The poly(arylene sulfide) fibrids produced can be recovered from the flash recovery vessel and pressed into a paper form if desired. The conditions used to press the fibrids into paper can vary; however, generally, the heat and pressure should not be such that the fibrid structure is melted.
The poly(arylene sulfide) polymers useful in this invention can be made by any method known to those of ordinary skill in the art.
Examples of poly(arylene sulfide) polymers useful in this invention are those prepared according to U.S. Pat. Nos. 3,919,177, 3,354,129, 4,038,261, 4,038,262, 4,116,947, 4,282,347, 4,350,810, and U.S. Pat. No. 4,645,826, which patents are hereby incorporated by reference. The poly(arylene sulfide) polymers generally are prepared by contacting reactants comprising a dihalosubstituted aromatic compound, a sulfur source and a polar organic compound under polymerization conditions.
Specific examples of poly(arylene sulfide) polymers suitable for purposes of this invention include poly(2,4-toluene sulfide), poly(4,4'-biphenylene sulfide) and poly(phenylene sulfide). Because of its availability and desirable properties (such as high chemical resistance, non-flammability, and high strength and hardness) poly(phenylene sulfide) is the presently preferred poly(arylene sulfide). Amorphous polymers which do not crystallize will not form fibrids during flash recovery; therefore, poly(p-phenylene sulfide) is presently the most preferred poly(arylene sulfide). It is, however, within the scope of this invention to have minor portions of amorphous poly(arylene sulfide) present with the crystalline poly(arylene sulfide); thus, in a preferred embodiment, the major portion of the polymer would be poly(p-phenylene sulfide) but the polymer could also contain minor portions of poly(m-phenylene sulfide) and/or poly(o-phenylene sulfide).

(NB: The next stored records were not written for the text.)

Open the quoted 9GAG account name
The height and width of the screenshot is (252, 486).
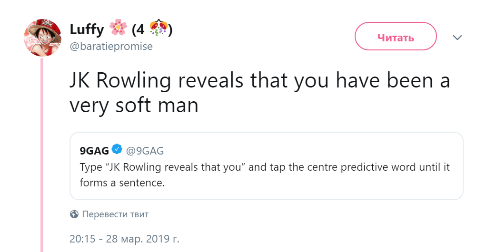[94, 151]
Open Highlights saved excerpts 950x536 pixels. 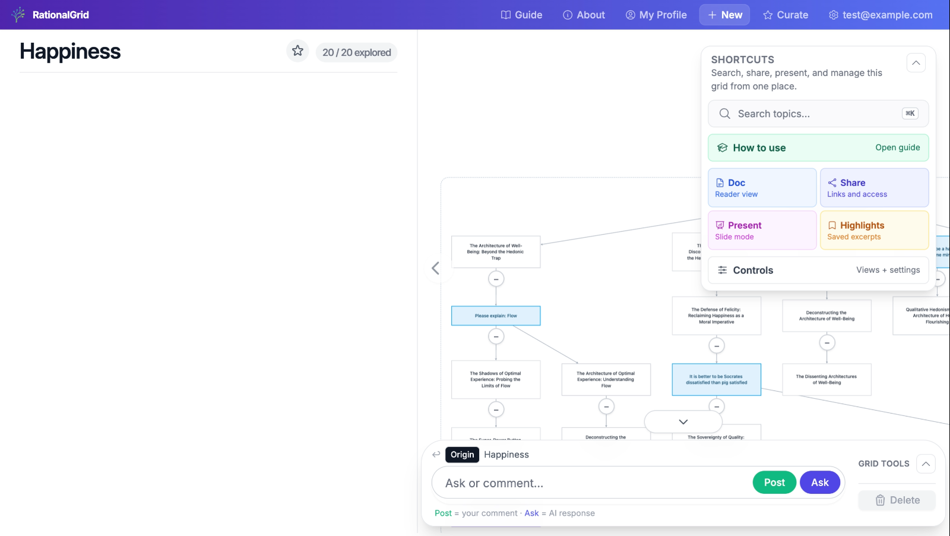tap(874, 231)
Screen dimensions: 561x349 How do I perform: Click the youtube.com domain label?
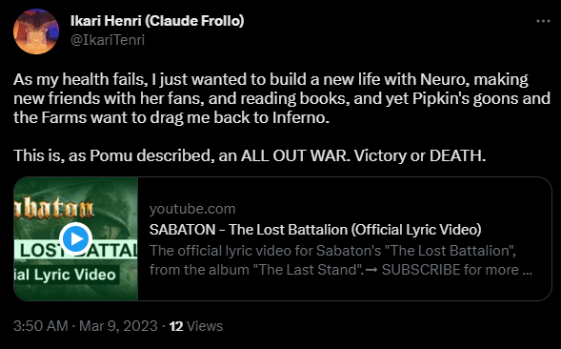pos(192,209)
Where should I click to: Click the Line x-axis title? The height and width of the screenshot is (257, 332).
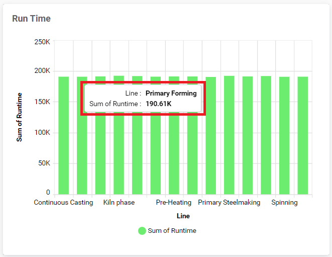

It is preferable to produce the poly(arylene sulfide) by employing polymerization processes where a relatively high proportion of the polymer is initially polymerized to a relatively high molecular weight poly(arylene sulfide) because it is believed that higher molecular weight poly(arylene sulfide) will produce better fibrids than lower molecular weight poly(arylene sulfide) due to the higher mechanical strength of the higher molecular weight poly(arylene sulfide) fibrids. Polymers which are initially polymerized to relatively high molecular weight may be prepared using alkali metal carboxylates or other molecular weight modifying agents and/or polyhaloaromatic compounds during polymerization.

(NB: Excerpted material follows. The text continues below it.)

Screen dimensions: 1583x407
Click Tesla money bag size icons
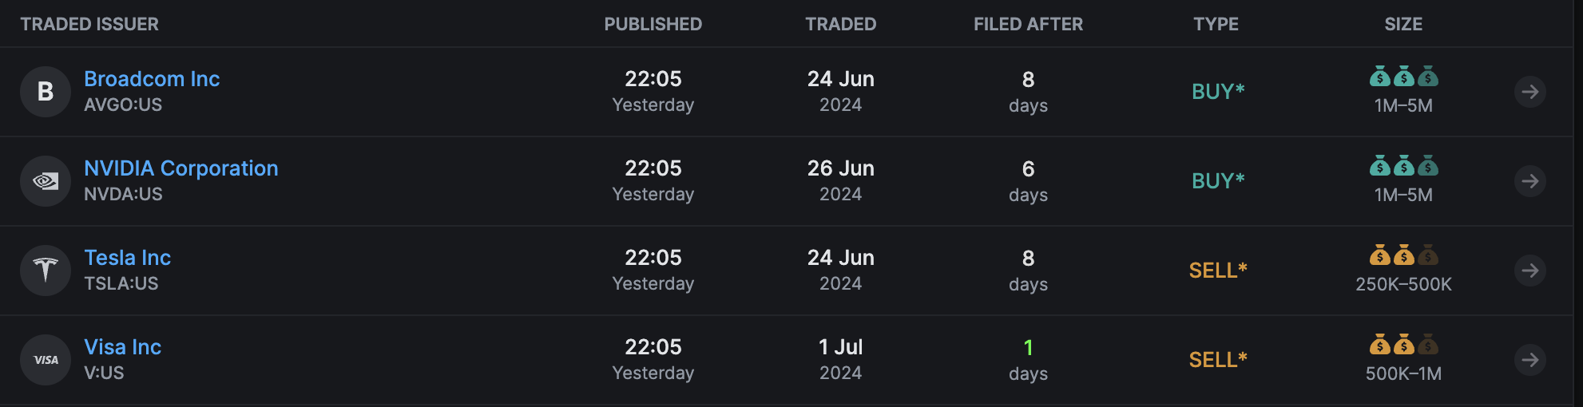[1403, 256]
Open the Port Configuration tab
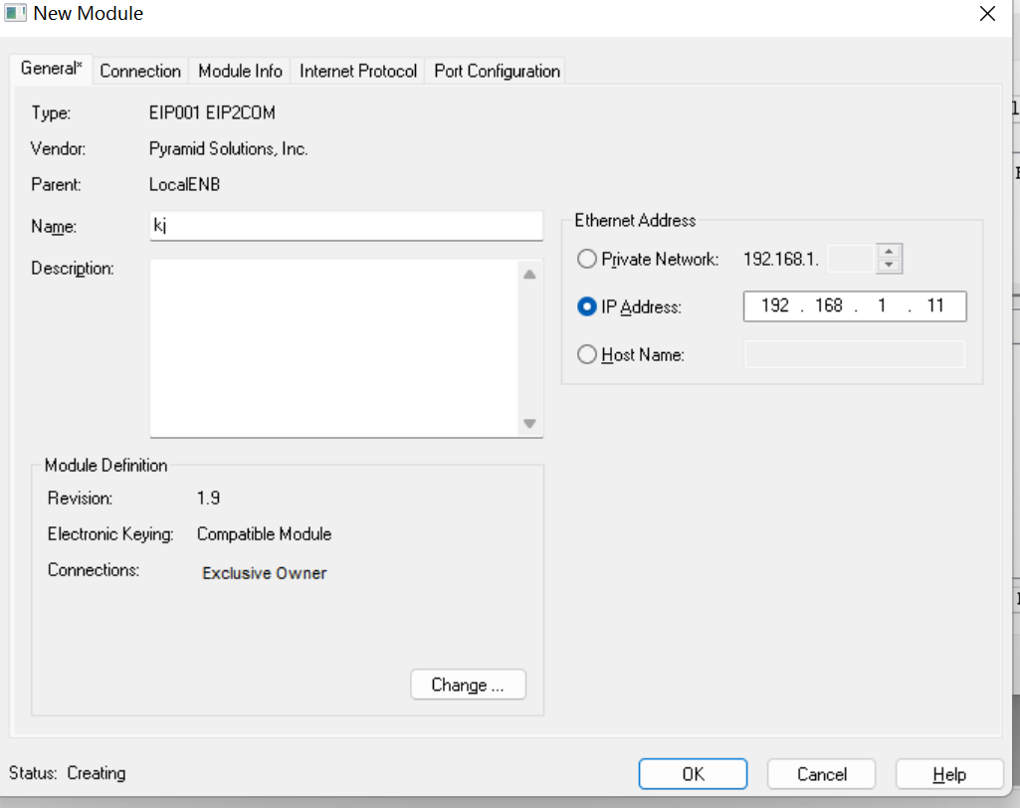The height and width of the screenshot is (808, 1020). [497, 71]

The poly(arylene sulfide) initially can be polymerized to relatively high molecular weight by the processes described in U.S. Pat. Nos. 3,919,177, 4,645,826, 4,116,947, or by any other process known to those of ordinary skill in the art which produces a high molecular weight poly(arylene sulfide) polymer. The preferred high molecular weight poly(arylene sulfide) for use in this invention is poly(phenylene sulfide). The melt flow of the high molecular weight poly(phenylene sulfide) is generally less than about 1,000 g/10 min.
While it is known in the art to cure in an oxidative heat treatment poly(arylene sulfide) to produce relatively higher molecular weights as reflected by increased melt viscosity, it is believed that such high molecular weight poly(arylene sulfide) would be less desirable for the production of fibrids due to the complex structures associated with curing of the poly(arylene sulfide) molecules.

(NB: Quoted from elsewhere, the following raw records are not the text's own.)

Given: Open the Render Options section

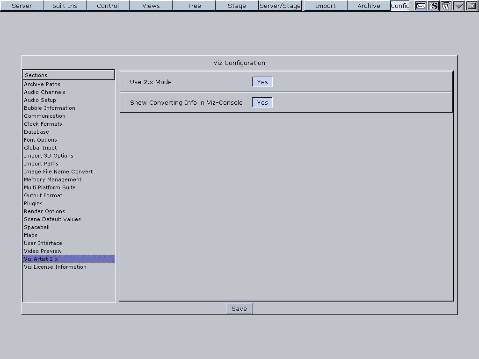Looking at the screenshot, I should click(44, 211).
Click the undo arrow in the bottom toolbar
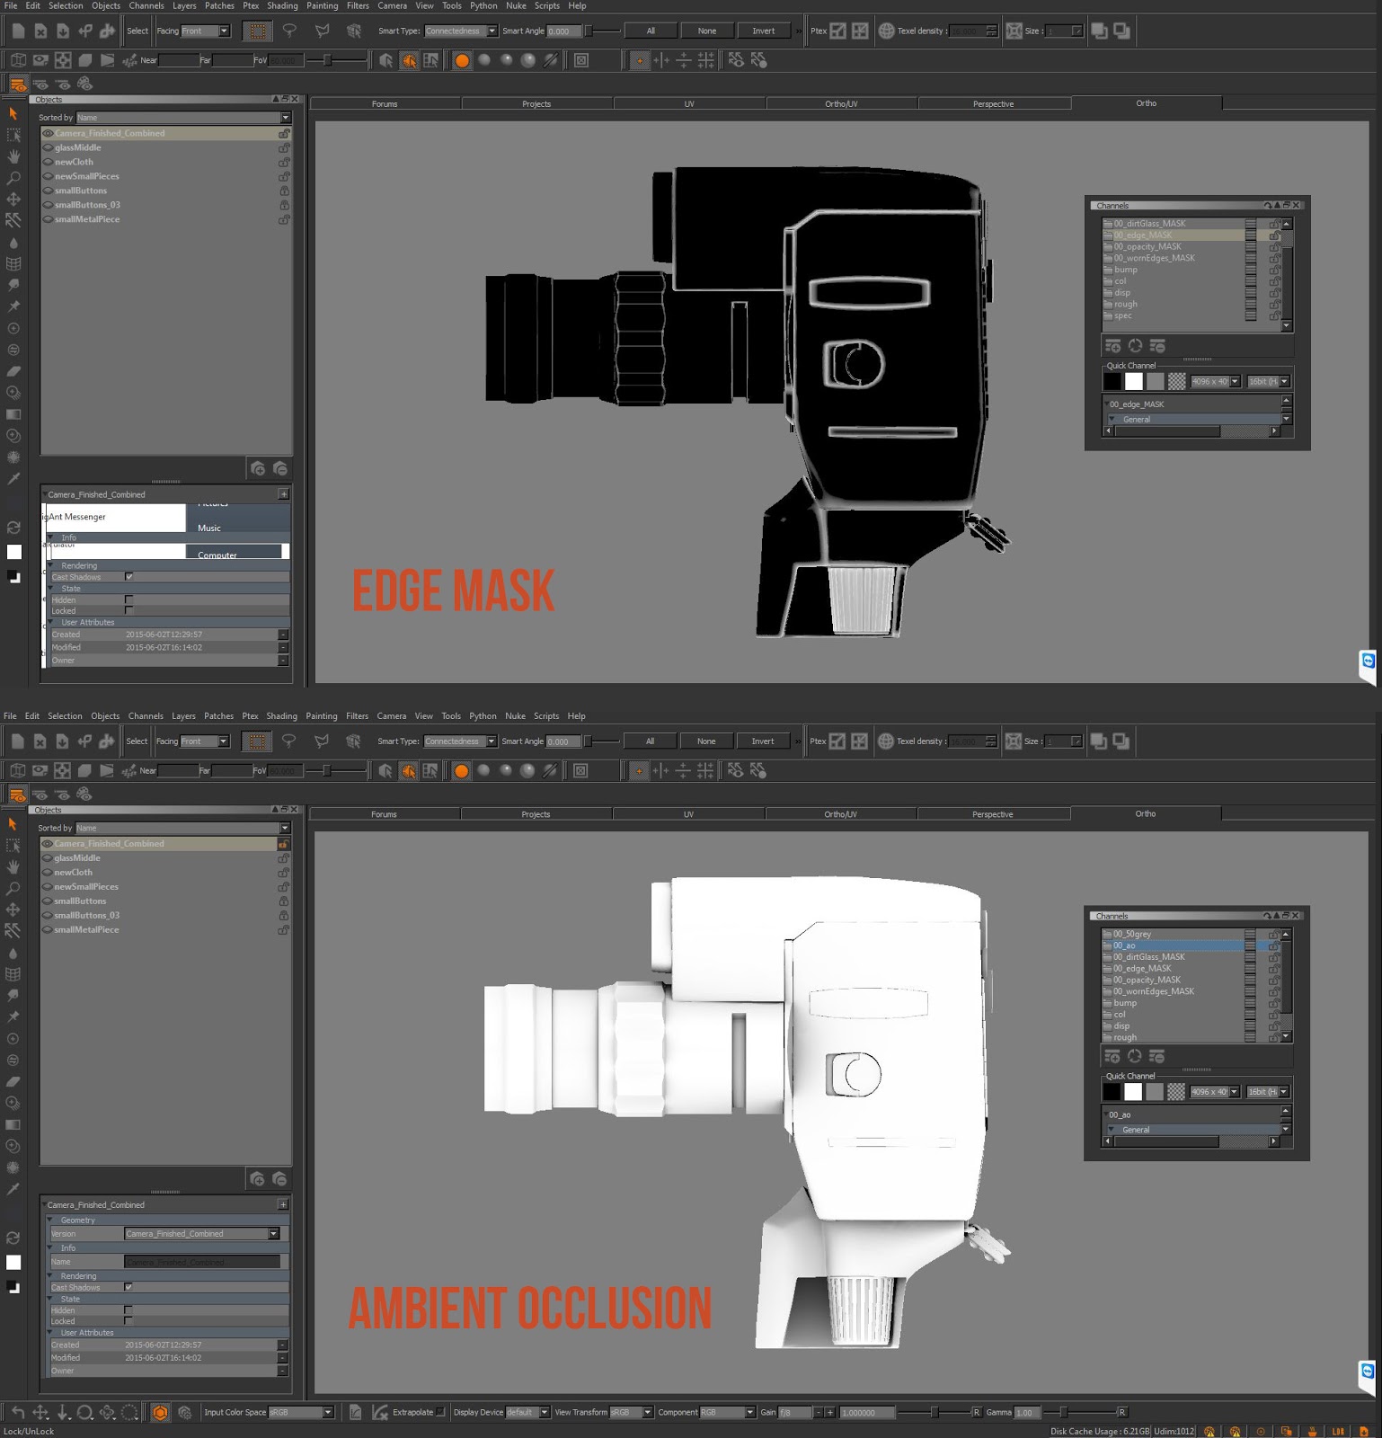Screen dimensions: 1382x1438 (18, 1412)
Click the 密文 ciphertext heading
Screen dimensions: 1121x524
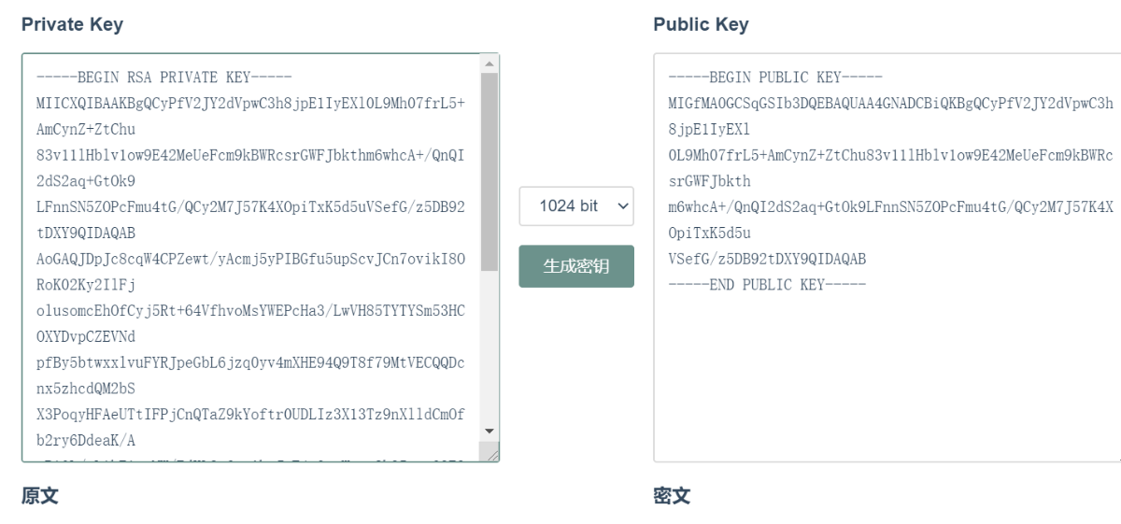coord(673,496)
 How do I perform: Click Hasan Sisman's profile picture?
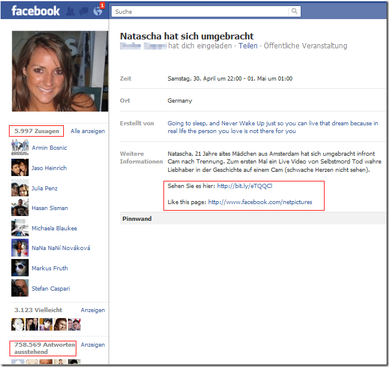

After production of the poly(arylene sulfide) through polymerization, it is preferable to separate out at least a portion of the oligomers and other impurities. One process for removing low molecular weight and/or oligomeric poly(arylene sulfide) comprises contacting the poly(arylene sulfide) with a polar organic compound and a promoter which is at least one of an alkali metal salt which is soluble in the polar organic compound and water, at a temperature sufficient to form a less dense polymer-lean liquid phase and a more dense polymer-rich liquid phase. These liquid phases are separated from each other thereby effecting a recovery of the more dense polymer-rich liquid phase from the less dense polymer-lean liquid phase.
For convenience, the less dense polymer-lean liquid phase will hereinafter be referred to as the upper phase and the more dense polymer-rich liquid phase will be referred to as the lower phase. The lower phase contains essentially all of the higher molecular weight polymer and a portion of the lower molecular weight polymer, oligomers and other impurities. The upper phase contains the remainder of the lower molecular weight polymer, oligomers and impurities. The molar ratio of the polar organic compound to water, if employed, is similar in the upper and lower phases.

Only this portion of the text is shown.